Remove /etc/init.d/apache2. It just confuses things.
Set which runlevels httpd will run under by chkconfig or command line:
chkconfig --add httpd chkconfig --level 2345 httpd on chkconfig --list
sudo cp /usr/local/apache2/bin/apachectl /etc/init.d/httpd cd /etc/rc3.d sudo ln -s ../init.d/httpd S90httpd cd /etc/rc5.d sudo ln -s ../init.d/httpd S90httpd
Use mod_fcgid
It has performance advantage over mod_fastcgi(especially after bringing modEncode data) See Lincoln's notes:
http://gmod.org/wiki/Recompiling_mod_fcgid_to_avoid_truncated_Perl_library_paths
Install Fast CGI
$ cd /usr/local/wormbase/build $ wget http://www.fastcgi.com/dist/mod_fastcgi-2.4.6.tar.gz $ tar xzf mod_fastcgi.*.tar.gz $ cd mod_fastcgi* $ cp Makefile.AP2 Makefile $ make $ sudo make install
MySQL
Each node in the renderfarm has its own MySQL databases.
Installation (>= 5.1)
We need a newer version of mysql than is available from the package manager. We'lll install the binary for x86_64.

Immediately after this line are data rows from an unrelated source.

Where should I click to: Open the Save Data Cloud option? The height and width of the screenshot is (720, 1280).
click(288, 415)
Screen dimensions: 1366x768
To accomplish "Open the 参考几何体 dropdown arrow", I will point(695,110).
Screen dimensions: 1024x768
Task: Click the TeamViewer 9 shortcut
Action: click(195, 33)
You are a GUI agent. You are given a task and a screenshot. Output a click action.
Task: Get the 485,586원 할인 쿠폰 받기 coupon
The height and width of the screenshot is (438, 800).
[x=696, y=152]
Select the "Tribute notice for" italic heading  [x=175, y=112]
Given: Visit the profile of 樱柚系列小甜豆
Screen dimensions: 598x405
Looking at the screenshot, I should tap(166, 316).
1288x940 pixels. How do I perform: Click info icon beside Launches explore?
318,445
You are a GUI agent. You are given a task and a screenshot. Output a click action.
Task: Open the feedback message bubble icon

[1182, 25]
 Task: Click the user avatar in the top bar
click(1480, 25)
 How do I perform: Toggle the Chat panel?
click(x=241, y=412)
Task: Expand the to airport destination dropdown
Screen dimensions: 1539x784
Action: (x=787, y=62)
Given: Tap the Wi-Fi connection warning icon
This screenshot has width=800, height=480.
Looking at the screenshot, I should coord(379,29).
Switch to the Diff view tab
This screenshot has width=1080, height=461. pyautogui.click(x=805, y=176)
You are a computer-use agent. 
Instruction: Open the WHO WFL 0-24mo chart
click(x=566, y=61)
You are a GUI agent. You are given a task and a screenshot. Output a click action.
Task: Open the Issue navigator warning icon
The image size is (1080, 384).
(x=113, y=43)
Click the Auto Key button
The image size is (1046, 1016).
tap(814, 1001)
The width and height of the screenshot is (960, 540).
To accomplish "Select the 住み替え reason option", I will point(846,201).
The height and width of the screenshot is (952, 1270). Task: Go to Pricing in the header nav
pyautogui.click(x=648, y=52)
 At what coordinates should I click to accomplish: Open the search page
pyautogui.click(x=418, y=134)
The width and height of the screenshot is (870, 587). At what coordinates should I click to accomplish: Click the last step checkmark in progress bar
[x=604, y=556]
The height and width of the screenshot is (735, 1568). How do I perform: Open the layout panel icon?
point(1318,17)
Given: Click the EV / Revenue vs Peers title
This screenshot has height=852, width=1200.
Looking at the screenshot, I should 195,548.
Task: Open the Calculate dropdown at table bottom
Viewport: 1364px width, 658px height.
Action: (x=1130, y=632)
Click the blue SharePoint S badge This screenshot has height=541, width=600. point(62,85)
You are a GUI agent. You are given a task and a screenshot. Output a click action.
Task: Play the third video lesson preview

$ sudo groupadd mysql $ sudo useradd -g mysql mysql $ sudo usermod -a -G mysql tharris $ cd /usr/local $ sudo gunzip < /path/to/mysql-VERSION-OS.tar.gz | sudo tar xvf - $ sudo ln -s full-path-to-mysql-VERSION-OS mysql $ cd mysql $ sudo chown -R mysql . $ sudo chgrp -R mysql . $ sudo scripts/mysql_install_db --user=mysql // may be necessary to remove /etc/mysql/my.cnf first $ sudo chown -R root . $ sudo chown -R mysql data $ sudo chmod 2775 data // I like to be able to write to my datadir
// Copy the configuration file $ sudo cp support_files/my-medium.cnf /etc/my.cnf
// It may be necessary to add the following to my.cnf if back end nodes // don't have fully qualified domain names skip-name-resolve
// Set up mysql to start up automatically $ sudo cp support_files/mysql.server /etc/init.d/. $ cd /etc/rc3.d $ sudo ln -s ../init.d/mysql.server S90mysql $ cd ../rc5.d $ sudo ln -s ../init.d/mysql.server S90mysql
// Start it up and set a root password. $ sudo /etc/init.d/mysql.server start $ mysqladmin -u root password 'PASSWORD'
Databases
MySQL databases will be mirrored over directly as part of the production update process. They should be located in /usr/local/mysql/data. Symlinks, using the symbolic name of the database, point to the current version:
c_elegans -> c_elegans_WS211
Privileges
Be sure to grant privileges to both master and slave servers to the databases:
$ mysql -u root -p -e 'grant select on c_elegans.* to nobody@localhost' $ mysql -u root -p -e 'grant select on c_elegans.* to nobody@render-slave-ip'
Install Requisite Perl Modules
All libraries specific for GBrowse are maintained in a local shared directory. This makes it easier and faster to upgrade GBrowse, but more difficult to test multiple versions simultaneously. To test a new version of GBrowse, place extlib inside of the gbrowse-current directory and modify the apache configuration and commands below as appropriate.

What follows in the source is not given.